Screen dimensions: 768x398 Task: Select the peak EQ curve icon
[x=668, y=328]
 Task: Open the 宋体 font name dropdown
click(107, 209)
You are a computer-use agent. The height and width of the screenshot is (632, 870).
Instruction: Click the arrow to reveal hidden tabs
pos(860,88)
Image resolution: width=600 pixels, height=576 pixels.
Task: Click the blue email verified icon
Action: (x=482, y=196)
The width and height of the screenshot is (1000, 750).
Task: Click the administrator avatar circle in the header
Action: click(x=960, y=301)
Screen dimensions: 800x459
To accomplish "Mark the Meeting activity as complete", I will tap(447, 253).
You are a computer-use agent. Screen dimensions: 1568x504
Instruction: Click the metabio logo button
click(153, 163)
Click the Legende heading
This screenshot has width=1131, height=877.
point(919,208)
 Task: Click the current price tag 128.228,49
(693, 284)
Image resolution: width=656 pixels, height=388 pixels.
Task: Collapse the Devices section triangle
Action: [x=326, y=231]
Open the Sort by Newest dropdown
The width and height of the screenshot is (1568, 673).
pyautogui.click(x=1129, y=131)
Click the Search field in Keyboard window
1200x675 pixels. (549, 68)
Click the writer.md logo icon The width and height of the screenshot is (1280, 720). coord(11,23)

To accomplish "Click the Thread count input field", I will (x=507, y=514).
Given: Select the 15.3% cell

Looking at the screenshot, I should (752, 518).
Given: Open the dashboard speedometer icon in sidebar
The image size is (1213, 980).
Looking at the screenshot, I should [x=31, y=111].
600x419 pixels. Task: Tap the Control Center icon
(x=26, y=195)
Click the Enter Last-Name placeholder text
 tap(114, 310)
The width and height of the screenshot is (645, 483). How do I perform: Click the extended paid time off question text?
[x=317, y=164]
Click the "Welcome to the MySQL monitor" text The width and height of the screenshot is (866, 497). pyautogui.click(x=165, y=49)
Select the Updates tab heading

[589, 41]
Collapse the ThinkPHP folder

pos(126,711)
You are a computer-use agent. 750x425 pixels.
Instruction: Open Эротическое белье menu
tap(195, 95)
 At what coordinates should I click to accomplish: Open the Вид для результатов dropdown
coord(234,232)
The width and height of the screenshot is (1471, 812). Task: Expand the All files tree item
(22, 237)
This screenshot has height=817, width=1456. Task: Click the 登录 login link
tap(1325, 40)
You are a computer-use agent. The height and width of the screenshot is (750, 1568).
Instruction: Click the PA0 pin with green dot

————

◆ TASK GOAL: Scan the data for lines containing "agent" and copy all of them.

◆ RESULT OF THE TASK:
You are a computer-use agent. The height and width of the screenshot is (632, 870).
You are a computer-use agent. Screen dimensions: 1568x504
You are a computer-use agent. 750x425 pixels.
You are a computer-use agent. The height and width of the screenshot is (750, 1568).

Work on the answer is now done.